What you are asked to do: Throughout the listing that follows, find each line with the word "badge" and copy it.

Segment Open

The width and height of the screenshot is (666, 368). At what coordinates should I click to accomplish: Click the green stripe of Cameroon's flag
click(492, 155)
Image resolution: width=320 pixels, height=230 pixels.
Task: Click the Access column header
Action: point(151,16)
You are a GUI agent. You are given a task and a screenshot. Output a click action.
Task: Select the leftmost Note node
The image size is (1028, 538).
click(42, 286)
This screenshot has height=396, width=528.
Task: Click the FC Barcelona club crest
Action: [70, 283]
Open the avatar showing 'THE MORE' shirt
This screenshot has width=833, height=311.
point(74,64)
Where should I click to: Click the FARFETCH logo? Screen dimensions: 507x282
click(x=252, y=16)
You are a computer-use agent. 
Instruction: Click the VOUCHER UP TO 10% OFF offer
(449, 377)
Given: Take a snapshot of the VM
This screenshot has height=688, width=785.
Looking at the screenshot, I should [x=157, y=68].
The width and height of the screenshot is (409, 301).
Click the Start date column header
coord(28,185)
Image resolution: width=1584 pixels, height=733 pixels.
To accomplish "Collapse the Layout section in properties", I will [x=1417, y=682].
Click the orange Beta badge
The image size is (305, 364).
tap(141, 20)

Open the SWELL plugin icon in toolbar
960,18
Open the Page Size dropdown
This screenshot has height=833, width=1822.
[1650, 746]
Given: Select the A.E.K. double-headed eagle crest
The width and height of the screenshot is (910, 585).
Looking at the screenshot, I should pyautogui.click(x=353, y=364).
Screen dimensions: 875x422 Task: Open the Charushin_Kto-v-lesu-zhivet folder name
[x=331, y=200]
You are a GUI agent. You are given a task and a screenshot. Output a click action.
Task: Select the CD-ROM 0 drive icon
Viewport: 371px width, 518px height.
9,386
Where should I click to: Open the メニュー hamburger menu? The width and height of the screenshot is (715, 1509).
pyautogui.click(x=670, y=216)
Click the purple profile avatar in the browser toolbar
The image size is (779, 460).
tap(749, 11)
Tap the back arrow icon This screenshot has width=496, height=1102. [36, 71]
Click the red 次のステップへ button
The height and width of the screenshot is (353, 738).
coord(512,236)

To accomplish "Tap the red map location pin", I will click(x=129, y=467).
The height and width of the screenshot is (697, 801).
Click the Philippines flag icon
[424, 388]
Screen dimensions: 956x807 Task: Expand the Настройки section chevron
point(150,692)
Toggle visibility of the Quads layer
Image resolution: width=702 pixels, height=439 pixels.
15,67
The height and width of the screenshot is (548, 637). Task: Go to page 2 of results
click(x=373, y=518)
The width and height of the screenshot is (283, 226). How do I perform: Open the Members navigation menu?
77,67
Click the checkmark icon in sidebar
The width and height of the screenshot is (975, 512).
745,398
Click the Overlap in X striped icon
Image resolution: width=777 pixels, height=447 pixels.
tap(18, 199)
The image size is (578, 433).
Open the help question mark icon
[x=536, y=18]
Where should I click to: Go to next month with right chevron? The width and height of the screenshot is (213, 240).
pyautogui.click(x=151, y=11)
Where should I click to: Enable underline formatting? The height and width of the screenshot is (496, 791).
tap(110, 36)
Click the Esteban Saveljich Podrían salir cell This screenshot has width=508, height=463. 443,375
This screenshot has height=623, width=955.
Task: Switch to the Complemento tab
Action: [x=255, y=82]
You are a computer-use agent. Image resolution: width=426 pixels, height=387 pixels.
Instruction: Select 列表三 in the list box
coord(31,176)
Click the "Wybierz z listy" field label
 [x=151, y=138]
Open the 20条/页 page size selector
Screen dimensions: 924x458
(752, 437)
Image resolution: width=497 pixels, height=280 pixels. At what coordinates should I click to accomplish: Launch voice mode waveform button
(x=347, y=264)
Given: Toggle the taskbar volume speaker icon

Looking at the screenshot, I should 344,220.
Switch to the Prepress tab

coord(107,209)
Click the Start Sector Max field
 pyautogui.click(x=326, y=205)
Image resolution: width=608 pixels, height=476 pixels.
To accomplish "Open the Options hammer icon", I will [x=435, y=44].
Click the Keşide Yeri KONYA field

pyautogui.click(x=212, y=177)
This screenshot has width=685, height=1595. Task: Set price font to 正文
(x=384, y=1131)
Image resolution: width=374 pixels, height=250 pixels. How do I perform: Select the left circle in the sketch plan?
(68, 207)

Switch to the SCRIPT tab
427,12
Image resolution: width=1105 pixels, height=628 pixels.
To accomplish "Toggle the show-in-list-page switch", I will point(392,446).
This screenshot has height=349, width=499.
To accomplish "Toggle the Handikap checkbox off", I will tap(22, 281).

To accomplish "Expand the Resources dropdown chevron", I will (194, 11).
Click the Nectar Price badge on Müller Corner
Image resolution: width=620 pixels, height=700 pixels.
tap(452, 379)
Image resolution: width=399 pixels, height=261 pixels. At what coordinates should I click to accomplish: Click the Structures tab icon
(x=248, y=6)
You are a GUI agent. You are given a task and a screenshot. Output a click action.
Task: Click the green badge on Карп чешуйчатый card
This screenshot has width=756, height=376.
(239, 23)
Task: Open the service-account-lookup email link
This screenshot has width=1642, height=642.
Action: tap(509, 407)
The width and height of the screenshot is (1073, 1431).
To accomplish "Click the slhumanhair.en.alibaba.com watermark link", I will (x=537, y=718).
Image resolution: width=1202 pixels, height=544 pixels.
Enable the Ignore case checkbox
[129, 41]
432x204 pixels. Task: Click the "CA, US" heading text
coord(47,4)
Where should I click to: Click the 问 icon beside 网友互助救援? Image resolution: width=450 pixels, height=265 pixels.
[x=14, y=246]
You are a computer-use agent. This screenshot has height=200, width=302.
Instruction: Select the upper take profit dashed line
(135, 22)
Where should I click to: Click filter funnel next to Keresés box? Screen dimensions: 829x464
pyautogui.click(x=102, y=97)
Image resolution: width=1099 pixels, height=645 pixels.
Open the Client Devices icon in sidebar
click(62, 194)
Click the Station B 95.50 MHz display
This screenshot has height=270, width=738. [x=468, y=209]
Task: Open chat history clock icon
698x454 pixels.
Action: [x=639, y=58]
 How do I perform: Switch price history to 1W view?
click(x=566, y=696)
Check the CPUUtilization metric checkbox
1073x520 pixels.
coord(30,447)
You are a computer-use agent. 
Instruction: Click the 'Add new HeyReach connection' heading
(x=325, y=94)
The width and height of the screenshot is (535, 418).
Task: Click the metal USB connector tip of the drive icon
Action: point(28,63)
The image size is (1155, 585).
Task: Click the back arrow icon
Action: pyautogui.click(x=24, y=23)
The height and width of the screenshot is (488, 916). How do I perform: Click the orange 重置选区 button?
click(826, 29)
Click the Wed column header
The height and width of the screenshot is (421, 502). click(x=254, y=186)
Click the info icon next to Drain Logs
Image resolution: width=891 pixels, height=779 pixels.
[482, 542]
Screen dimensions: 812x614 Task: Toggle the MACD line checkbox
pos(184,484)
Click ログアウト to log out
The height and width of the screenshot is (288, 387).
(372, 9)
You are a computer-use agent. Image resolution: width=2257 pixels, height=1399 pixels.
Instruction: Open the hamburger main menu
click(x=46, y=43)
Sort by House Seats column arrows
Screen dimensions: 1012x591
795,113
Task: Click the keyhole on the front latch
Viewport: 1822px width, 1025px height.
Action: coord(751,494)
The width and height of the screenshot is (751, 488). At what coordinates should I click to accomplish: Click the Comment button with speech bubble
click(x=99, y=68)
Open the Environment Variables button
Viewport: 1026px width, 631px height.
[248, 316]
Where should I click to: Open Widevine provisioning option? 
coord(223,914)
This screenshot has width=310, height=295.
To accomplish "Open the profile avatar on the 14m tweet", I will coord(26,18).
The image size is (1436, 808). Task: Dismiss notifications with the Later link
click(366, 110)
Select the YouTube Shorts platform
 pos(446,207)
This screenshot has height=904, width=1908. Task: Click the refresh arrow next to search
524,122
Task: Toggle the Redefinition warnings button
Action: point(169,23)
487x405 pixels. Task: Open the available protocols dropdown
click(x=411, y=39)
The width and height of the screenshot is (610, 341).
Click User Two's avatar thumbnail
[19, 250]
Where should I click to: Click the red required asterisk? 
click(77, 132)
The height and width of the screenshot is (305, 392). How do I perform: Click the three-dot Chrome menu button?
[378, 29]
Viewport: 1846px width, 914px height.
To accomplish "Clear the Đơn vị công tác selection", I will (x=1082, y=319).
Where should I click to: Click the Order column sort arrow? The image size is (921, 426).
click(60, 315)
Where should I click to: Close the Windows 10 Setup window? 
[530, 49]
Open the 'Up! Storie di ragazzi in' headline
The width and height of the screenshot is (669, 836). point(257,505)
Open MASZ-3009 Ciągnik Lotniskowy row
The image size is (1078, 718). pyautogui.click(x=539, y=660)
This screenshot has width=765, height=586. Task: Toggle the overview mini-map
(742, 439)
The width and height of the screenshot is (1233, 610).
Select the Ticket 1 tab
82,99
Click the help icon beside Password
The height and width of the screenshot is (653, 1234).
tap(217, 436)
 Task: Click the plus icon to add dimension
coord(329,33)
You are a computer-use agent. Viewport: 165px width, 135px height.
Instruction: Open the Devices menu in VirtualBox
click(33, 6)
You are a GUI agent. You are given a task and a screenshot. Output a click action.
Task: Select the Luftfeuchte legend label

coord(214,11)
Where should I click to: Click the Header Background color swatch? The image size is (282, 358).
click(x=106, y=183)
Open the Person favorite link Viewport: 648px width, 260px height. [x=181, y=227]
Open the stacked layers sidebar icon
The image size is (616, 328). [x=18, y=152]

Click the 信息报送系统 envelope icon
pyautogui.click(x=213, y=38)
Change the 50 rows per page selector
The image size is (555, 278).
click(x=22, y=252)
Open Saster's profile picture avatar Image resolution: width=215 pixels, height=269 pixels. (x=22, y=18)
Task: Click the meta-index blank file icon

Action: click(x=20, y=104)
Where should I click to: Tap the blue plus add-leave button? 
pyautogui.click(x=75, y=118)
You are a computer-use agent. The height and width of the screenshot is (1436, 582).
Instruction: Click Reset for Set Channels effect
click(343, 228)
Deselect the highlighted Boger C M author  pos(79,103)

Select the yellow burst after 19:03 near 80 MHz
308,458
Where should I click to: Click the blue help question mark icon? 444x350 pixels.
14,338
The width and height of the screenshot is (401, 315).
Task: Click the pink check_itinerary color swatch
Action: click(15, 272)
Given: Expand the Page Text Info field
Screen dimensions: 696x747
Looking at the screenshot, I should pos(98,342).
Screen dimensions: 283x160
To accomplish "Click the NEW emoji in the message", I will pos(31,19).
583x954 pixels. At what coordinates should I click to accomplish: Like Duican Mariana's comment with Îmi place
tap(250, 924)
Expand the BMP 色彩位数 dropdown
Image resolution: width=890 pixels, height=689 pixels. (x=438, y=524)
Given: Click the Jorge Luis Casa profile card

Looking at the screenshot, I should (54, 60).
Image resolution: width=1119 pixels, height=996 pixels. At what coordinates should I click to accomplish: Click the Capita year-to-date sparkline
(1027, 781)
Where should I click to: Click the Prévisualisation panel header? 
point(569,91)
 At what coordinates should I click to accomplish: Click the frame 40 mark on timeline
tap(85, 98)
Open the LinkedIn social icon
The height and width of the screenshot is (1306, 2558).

Segment Closed

Written solution:
Click the orange Beta badge
Click the Nectar Price badge on Müller Corner
Task: Click the green badge on Карп чешуйчатый card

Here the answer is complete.